When I tried Ice on silver B&W negs, the slide often came out blank or nearly blank (all white).
IMO, it is much better than the Canon FARE that came with the scanner I now use. FARE can't deal with hairs or scratches, and adds artifacts in the shadow areas of slides. Fare on "strong" is useless on slides.
Ed Hamrick has an IR based dust removal system in Vuescan that I think works quite well. Much better than FARE, and you can configure the promgram to show you what areas are detected as defects by the IR so you can see what will be "cleaned" off the slide.
- MCC
At 09:22 AM 1/17/2004 -0800, you wrote:
The other day I saw how Digital Ice can remove imperfections when scanning. What wasn't clear to me is whether using DI in any way "softens" the image. As it was explained to me, it shouldn't, but the fellow doing the explaining was new to the technique himself, so I thought I'd ask here.

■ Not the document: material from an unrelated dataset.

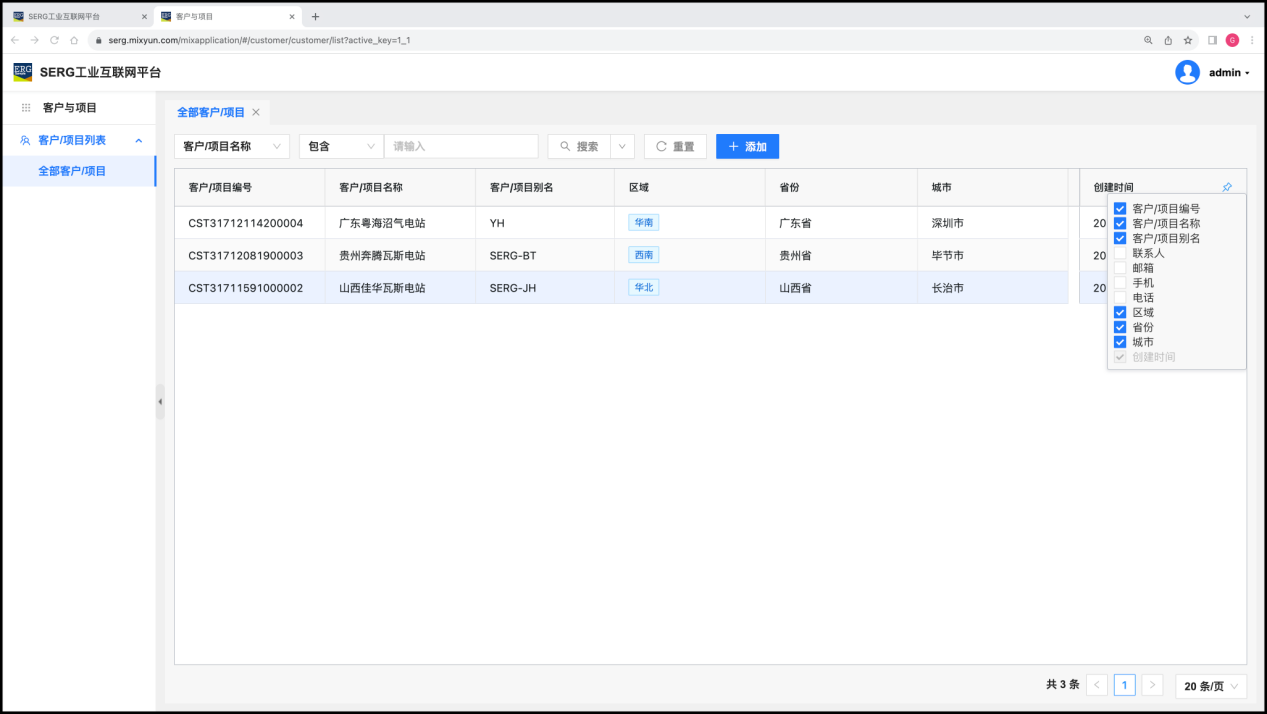Click the browser reload icon
Screen dimensions: 1267x714
pos(54,40)
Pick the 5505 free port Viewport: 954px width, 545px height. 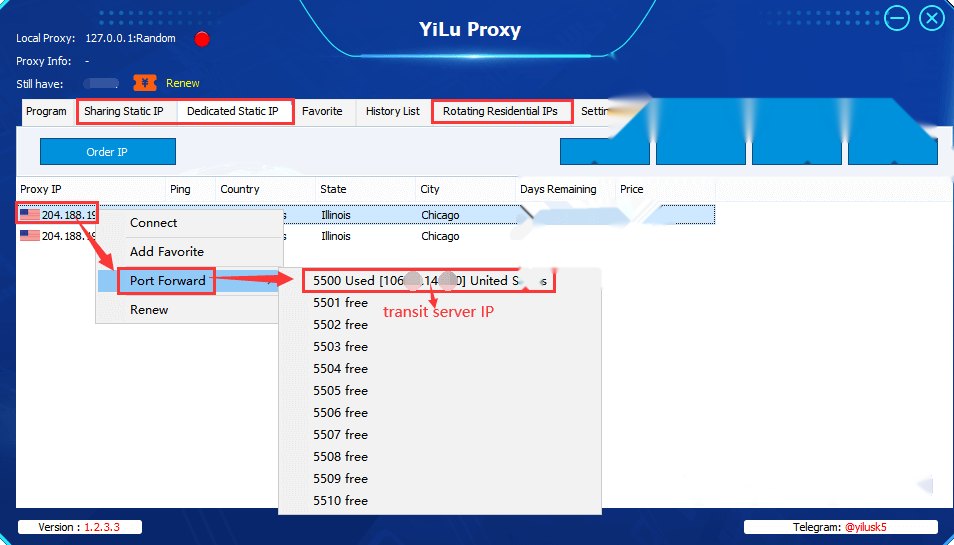pos(340,391)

Also, I've heard the DI does not work well with conventional B&W negatives. Is that the case? And, while on the subject of B&W negatives, is it true that B&W does not scan well? Last year I scanned quite a few B&W negatives and they looked fine to my uneducated eye.
The scanner used in both situations was the Nikon Coolscan IV ED super duper high end model, 4000dpi (sorry, I can't keep track of all the model numbers).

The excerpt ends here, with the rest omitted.